If your data doesn't map onto the underlying reality, it doesn't matter how good your classifier is. You're precisely measuring the wrong thing. The paper doesn't really engage with this because it takes its input data as given: Wikipedia titles, congressional transcripts, Reddit threads. That's fine for an academic exercise, but in applied work you're usually dealing with proxy data where the representational validity question is the first thing you need to answer.

Companies like The Data City offer classification products that map firms into sectors using company descriptions and ML. Their "Real-Time Industrial Classifications" are meant to replace outdated SIC codes, and for many purposes they're probably an improvement. But the same question applies: does a company's self-description on Companies House actually capture its economic activity? A firm might describe itself as an "AI company" because that's what attracts investment, not because AI is the core of what it does. The classifier will faithfully reproduce that signal. Whether the signal is meaningful is a different question entirely.

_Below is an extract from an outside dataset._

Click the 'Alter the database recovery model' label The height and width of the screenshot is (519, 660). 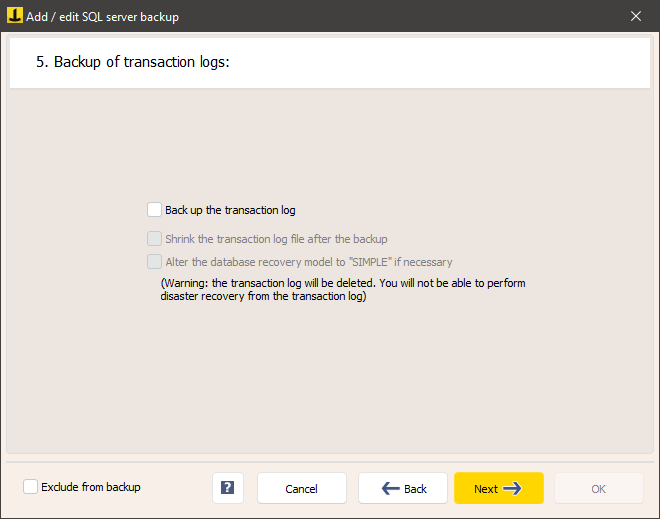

The Data City's approach also obfsucates some of the core logistical challenges associated with classification in an applied context.

logistics is the actual hard part

The layer that gets the least attention is what I think of as logistics: making sure everyone agrees on what you're classifying before you classify anything.

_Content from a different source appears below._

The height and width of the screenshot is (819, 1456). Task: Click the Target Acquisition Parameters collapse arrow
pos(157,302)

"AI adoption," "digital economy," "green jobs," "cyber" — these mean different things to different people, often to different people in the same organisation. One person's idea of what constitutes a cyber company is completely different to someone else's, especially depending on the context in which the classification is being used. The data city solves this by, in my view, effectively overfitting to the preferences of one individual. And whilst their classification algorithms will be effective in this task, the alignment of this classification amongst multiple actors in an organisation doesn't seem to be a concern of their product.

GABRIEL, too, makes it trivially easy to classify at scale, which means two teams can independently produce incompatible datasets using different definitions and never notice, because the outputs look clean and numeric either way. The tool returns confident scores regardless of whether the upstream definitional work was done.

logistics definitional alignment data proxy validity methodology largely solved by LLMs where the work is team A definition X team B definition Y same tool clean, numeric outputs result A result B

This also means there are always more classes than you think. If you have eight sectors you want to classify firms into, you actually have ten: the eight sectors, plus "insufficient information to classify" and "doesn't fit any of these categories." When you're classifying the whole economy into strategic sectors, you're going to find that most firms don't fit cleanly into any of them, or there isn't enough data to make the call. Understanding the dynamics between what fits your definitions and what doesn't is itself a significant piece of analytical work.

the real risk

I think the risk with tools like GABRIEL or The Data City isn't that their inaccurate. It's that these tools make it easier to skip the data validity and definitional alignment steps, because the methodology layer looks solved and the outputs look authoritative regardless of whether the upstream problems were addressed. The paper's own applications illustrate this. It defines "moral universalism" as a construct, rates 140 years of congressional speeches on it, and interprets the time series as evidence about partisan polarisation. But "moral universalism" isn't a pre-validated construct. It's an attribute the authors invented for the exercise. The validation work in the paper shows GPT can replicate existing human-coded labels on established measures. That tells you nothing about whether GPT's ratings of a novel construct track a real phenomenon.

I certainly don't think message is "don't use LLMs for classification." They're very good at it and you should. The message is that methodology is the least binding constraint, and tools that make methodology effortless can make people forget that the hard work is often somewhere else.